One prior study demonstrated that the rate of Cesarean section has increased from 28.8% in 2008 to 34.9% in 2014 in China [37], and this rate was shown to be related to family income, education, health insurance, Chinese health policy, and cultural background, among other factors [38]. In pregnant women with UFs, Cesarean section rates reached 67.0%, which was much higher than the rate in the normal population worldwide. Cesarean section may be the most suitable management for pregnant women with other pre-pregnancy conditions [39]. These findings are consistent with prior published data [35, 40,41,42,43].
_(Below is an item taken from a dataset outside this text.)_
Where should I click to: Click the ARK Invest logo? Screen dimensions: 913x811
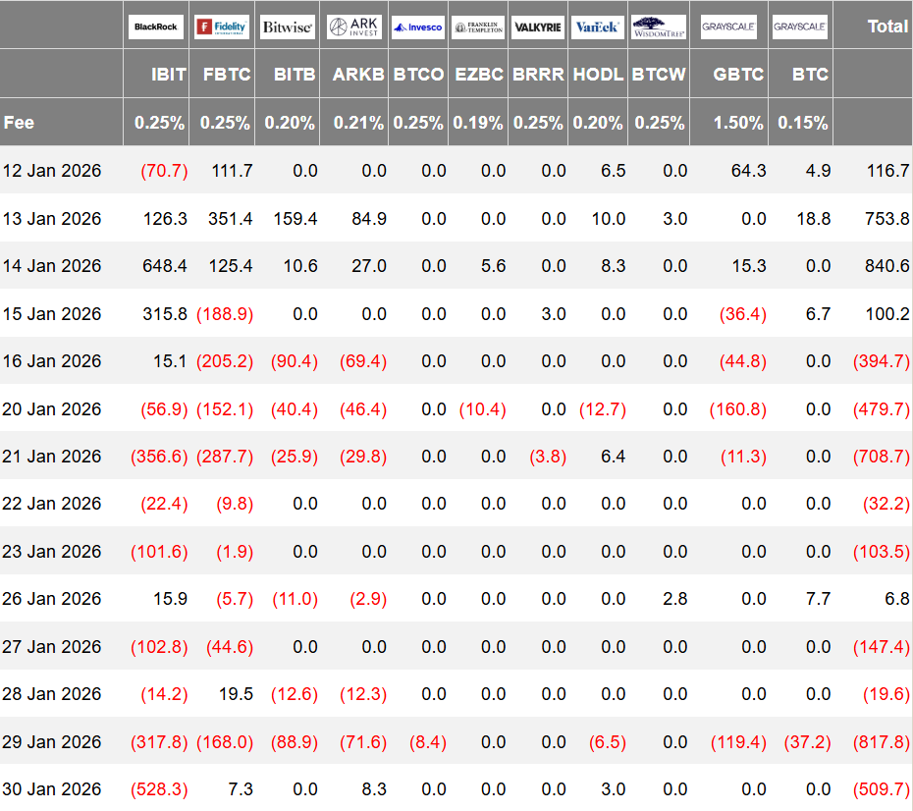click(x=354, y=27)
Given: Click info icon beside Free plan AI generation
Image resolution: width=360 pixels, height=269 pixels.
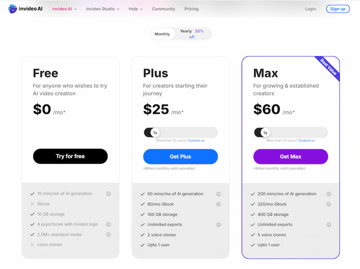Looking at the screenshot, I should point(108,194).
Although there was no significant correlation between low HRQoL and poor clinical outcomes of pregnant women, further studies need to be done to verify these results. QoL is becoming an increasingly important indicator of the effectiveness of the medical intervention, and we should pay greater attention to QoL during pregnancy in our future practice.

Limitations

There were some limitations to this study. This was a cross-sectional study, and the data was obtained from an EQ-5D questionnaire in which there was relatively a subjective measurement of pregnant women’s HRQoL. Thus, self-report bias may be the main bias in this study. This study design also presents limitation with respect to both non-response and volunteer biases. Furthermore, we do not make comparisons against different instrument other than the EQ-5D. There are some studies that have used the UFS-QoL to assess the HRQoL in pregnant women [34, 35]. This research could provide HRQoL data for pregnant women who were evaluated using the EQ-5D-5 L, and this information could be useful in cost-utility analyses in the healthcare-related economic area. Additionally, the HRQoL is an important indicator of a patient’s overall state and plays an increasingly important role in evaluation in the clinic although there is no significant difference with respect to clinical outcomes between women with and without UFs in the short-term. Nevertheless, we believe that better quality life-related studies should be performed in order to further investigate the role of QoL in the clinic and monitor long-term effects on QoL. Future studies will need to use a cohort to observe the changes in HRQoL in pregnant women.

Interpretation

To our knowledge, this is the first clinical study to use the EQ-5D-5 L to focus on HRQoL during pregnancy in China and detect independent factors that could impact HRQoL in pregnant women with UFs. Also, this study shows that EQ-5D index may be a better index than EQ-VAS for pregnant women with uterine fibroids and possibly for other medical comorbidities or complications. Furthermore, the HRQoL data assessed by the EQ-5D-5 L could be used to perform cost-utility analyses in the future. The clinical outcomes of pregnant women with UFs could still offer insight for the clinical physician when considering the possibility of latent complications in pregnant women with UFs.

Conclusion

In this study, we evaluated the influence of UFs on HRQoL in pregnant women and found that the EQ5D assessment instrument outperformed the EQ-VAS. Our findings demonstrated that UFs significantly affected HRQoL in pregnant women in terms of the self-care and usual activity dimensions. Independent factors, such as living locally, gravidity and parity times, and gestational trimester, could have a significant impact on the HRQoL. Finally, whether clinical outcomes may affect HRQoL scores need to be precisely analyzed and requires further research.